Given text:
◆ ◆ ◆
In performing the purchase price allocation, the Company considered, among other factors, the intended future use of acquired assets, analysis of historical financial performance and estimates of future performance of Keryx’s business.

As part of the purchase price allocation, the Company identified developed product rights for Auryxia as the primary intangible asset. The fair value of the developed product rights for Auryxia was determined using the multi-period excess earnings method which is a variation of the income approach, and is a valuation technique that provides an estimate of the fair value of an asset based on the principle that the value of an intangible asset is equal to the present value of the incremental after-tax cash flows attributable to the asset, after taking charges for the use of other assets employed by the business. Key estimates and assumptions used in this model were projected revenues and expenses related to the asset, estimated contributory asset charges, and a risk-adjusted discount rate of 20.0% used to calculate the present value of the future expected cash inflows from the asset. The intangible asset is being amortized on a straight-line basis over its estimated useful life, which at the time of the Merger was estimated to be nine years. During the second quarter of 2020, the Company identified indicators of impairment related to the developed product rights for Auryxia and recorded an impairment charge of $115.5 million and made a corresponding adjustment to the estimated useful life of the developed product rights for Auryxia from nine years to seven years. As part of the Company’s routine forecasting process during the fourth quarter of 2020, the Company prospectively adjusted the estimated useful life of the developed product rights for Auryxia from seven years to six years. This was not deemed an impairment indicator as of December 31, 2020 (see Note 9 for additional information).
◆ ◆ ◆
(Records from a data collection)
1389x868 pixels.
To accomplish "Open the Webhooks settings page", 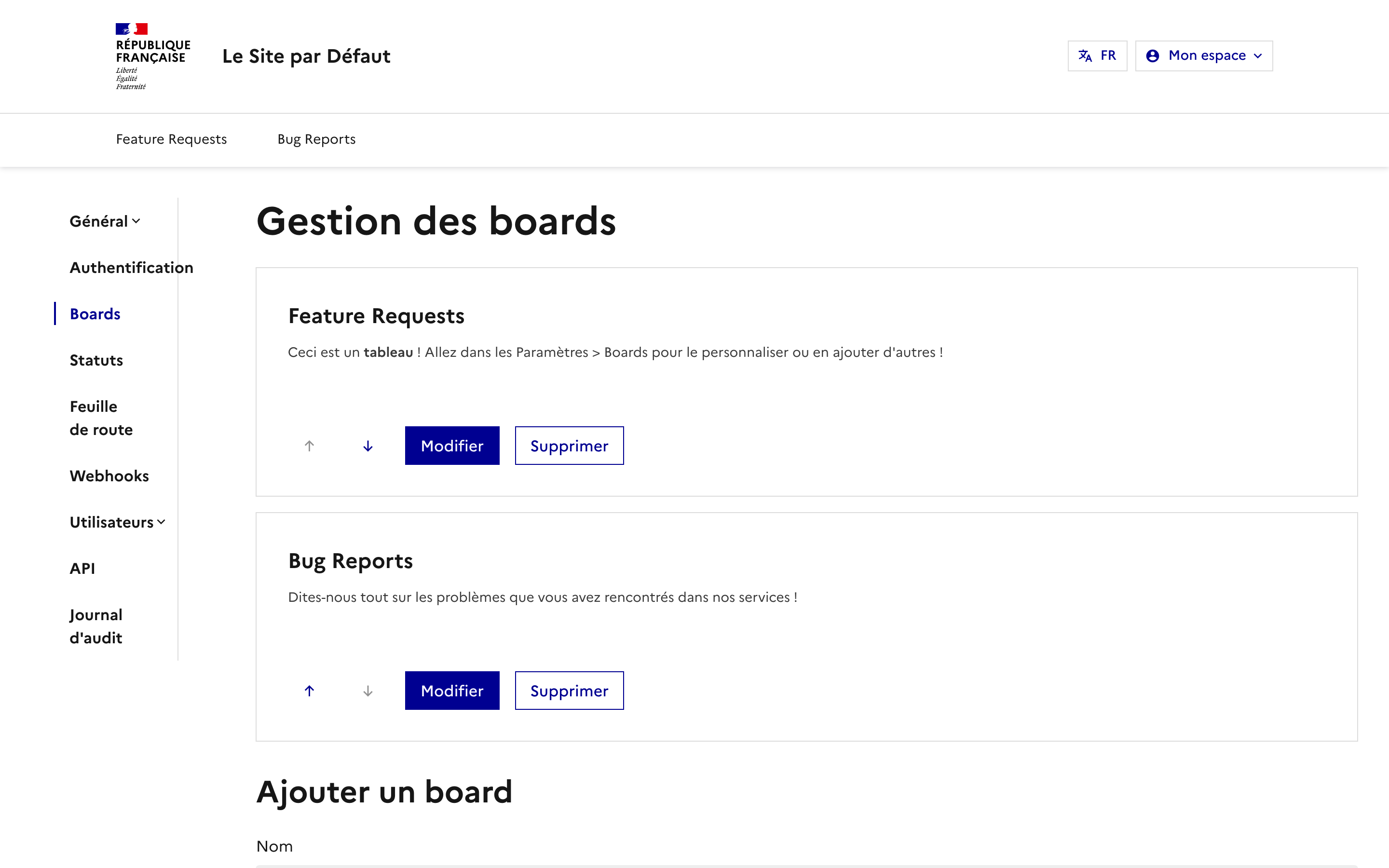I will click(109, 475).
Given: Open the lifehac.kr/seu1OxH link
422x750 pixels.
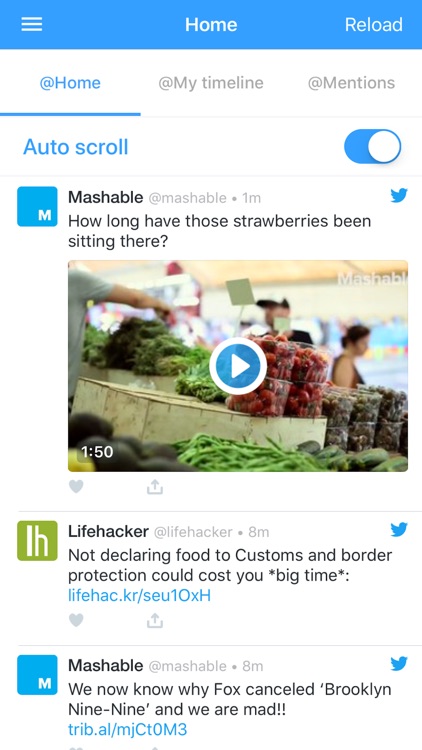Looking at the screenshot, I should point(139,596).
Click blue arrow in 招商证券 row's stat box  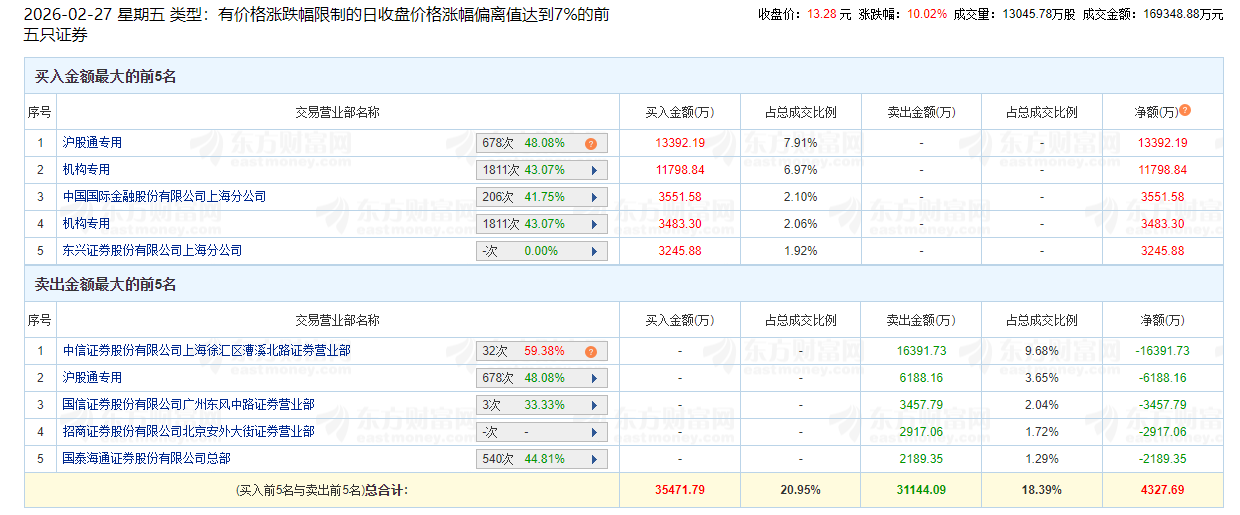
◆ ◆ ◆
Tasks:
1. Rewrite the paragraph of the purchase price allocation text that begins "As part of the purchase price allocation" as a short list, keeping its main facts.
2. Continue the purchase price allocation text from where it stops.

Task-by-task answers:
1.
- Primary intangible asset identified: developed product rights for Auryxia.
- Fair value method: multi-period excess earnings method, a variation of the income approach that values an intangible asset as the present value of its incremental after-tax cash flows, after charges for other assets the business uses.
- Key estimates and assumptions: projected revenues and expenses for the asset, estimated contributory asset charges, and a 20.0% risk-adjusted discount rate.
- Amortization: straight-line, over a useful life estimated at nine years at the time of the Merger.
- Second quarter of 2020: impairment indicators identified, a $115.5 million impairment charge recorded, and useful life cut from nine to seven years.
- Fourth quarter of 2020: useful life prospectively cut from seven to six years during routine forecasting, which was not deemed an impairment indicator as of December 31, 2020 (see Note 9).

2.
The Company also identified executory contracts in the commercial supply agreements between Keryx and its contract manufacturers for Auryxia, which include future firm purchase commitments. These executory contracts were deemed to have an off-market element related to the amount of purchase commitments that exceed the current forecast and as such, the Company recorded a liability in purchase accounting. As of the acquisition date, the fair value of the off-market element was $29.5 million. During the year ended December 31, 2020, the Company recorded a $25.6 million increase to the liability for excess purchase commitments, and a corresponding charge to cost of goods sold largely driven by reductions in the short-term and long-term Auryxia revenue sales forecast. As of December 31, 2020 and 2019, the Company's liability for excess purchase commitments was $55.8 million and $30.2 million (see Note 16 for additional information).
The goodwill represents the excess of the purchase price over the estimated fair value of net assets acquired. The factors contributing to the recognition of goodwill were based on several strategic and synergistic benefits that were expected to be realized from the Merger. These benefits included the expectation that the combined company would establish itself as a leading renal company with enhanced position and large market opportunity, synergistic utilization of Keryx’s commercial organization, and strengthening the combined company’s financial profile. Such goodwill is not deductible for tax purposes.
In connection with the Merger, the Company identified a deferred tax liability of $35.1 million as a result of the difference in the book basis and tax basis related to the identifiable inventory, other intangible assets, net and other liability. In determining the deferred tax liability to be recorded the Company elected to first consider the recoverability of the deferred tax assets acquired in the acquisition before considering the recoverability of the acquirer’s existing deferred tax assets.